ABOUT THIS TASK
Return every line from the listing where the word "label" occurs.

SOURCE DATA
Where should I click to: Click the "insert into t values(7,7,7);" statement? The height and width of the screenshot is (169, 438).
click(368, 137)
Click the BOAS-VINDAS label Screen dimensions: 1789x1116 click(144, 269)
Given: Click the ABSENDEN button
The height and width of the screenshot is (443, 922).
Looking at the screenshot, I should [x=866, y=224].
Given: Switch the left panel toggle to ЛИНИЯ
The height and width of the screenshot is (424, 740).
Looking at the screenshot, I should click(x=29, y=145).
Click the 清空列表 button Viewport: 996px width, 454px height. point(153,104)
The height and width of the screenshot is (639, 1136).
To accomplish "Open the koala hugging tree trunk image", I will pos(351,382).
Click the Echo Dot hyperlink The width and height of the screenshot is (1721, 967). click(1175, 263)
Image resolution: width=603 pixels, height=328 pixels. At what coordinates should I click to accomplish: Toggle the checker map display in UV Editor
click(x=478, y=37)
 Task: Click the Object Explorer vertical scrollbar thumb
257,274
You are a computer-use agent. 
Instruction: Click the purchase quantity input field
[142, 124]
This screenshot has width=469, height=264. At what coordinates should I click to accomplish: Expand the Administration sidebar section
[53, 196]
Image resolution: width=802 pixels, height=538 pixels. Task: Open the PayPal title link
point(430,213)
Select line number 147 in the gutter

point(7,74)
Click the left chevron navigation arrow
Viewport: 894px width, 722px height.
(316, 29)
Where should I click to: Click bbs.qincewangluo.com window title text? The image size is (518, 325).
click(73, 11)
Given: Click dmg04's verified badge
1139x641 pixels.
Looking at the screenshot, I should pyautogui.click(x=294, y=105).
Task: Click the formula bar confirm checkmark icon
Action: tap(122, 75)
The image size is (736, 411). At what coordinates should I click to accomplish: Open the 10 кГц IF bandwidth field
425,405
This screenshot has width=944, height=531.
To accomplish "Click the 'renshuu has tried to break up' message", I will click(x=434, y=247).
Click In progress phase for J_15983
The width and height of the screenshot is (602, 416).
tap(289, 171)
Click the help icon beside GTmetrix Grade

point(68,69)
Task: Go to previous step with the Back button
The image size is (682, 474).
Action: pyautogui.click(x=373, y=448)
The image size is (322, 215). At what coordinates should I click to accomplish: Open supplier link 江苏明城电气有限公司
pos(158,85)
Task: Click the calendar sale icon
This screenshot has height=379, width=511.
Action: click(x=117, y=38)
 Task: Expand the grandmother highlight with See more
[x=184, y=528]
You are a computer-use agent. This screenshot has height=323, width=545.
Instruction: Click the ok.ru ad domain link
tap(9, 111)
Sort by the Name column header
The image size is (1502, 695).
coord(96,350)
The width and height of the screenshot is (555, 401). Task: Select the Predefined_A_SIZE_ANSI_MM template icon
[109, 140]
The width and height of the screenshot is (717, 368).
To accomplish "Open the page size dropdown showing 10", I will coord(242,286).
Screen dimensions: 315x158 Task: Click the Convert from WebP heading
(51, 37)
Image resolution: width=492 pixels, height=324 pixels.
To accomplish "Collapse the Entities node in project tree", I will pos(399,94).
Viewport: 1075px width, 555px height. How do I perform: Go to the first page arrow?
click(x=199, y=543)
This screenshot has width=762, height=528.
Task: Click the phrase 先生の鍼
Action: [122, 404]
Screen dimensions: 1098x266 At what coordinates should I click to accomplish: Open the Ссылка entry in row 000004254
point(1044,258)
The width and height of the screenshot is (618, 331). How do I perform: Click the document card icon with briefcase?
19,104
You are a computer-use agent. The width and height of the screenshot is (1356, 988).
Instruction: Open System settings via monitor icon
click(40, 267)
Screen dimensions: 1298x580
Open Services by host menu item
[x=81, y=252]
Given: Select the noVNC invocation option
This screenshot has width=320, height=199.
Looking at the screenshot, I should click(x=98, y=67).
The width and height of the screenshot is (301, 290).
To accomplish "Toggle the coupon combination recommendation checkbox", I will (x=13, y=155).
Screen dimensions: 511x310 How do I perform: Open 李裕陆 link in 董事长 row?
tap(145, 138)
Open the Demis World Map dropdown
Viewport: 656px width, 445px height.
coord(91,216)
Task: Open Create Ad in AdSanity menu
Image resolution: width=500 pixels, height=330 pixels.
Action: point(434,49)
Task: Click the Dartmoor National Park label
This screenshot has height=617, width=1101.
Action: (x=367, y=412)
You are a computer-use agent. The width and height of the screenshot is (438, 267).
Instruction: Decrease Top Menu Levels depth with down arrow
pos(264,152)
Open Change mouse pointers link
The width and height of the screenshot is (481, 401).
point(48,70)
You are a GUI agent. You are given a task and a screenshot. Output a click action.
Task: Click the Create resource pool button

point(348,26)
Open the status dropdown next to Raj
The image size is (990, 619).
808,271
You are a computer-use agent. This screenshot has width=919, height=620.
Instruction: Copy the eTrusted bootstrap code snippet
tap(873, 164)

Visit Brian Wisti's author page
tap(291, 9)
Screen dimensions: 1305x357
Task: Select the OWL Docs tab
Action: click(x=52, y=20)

RESPONSE TO THE EXERCISE
Click the BOAS-VINDAS label Screen dimensions: 1789x1116 click(144, 269)
Task: Click the Dartmoor National Park label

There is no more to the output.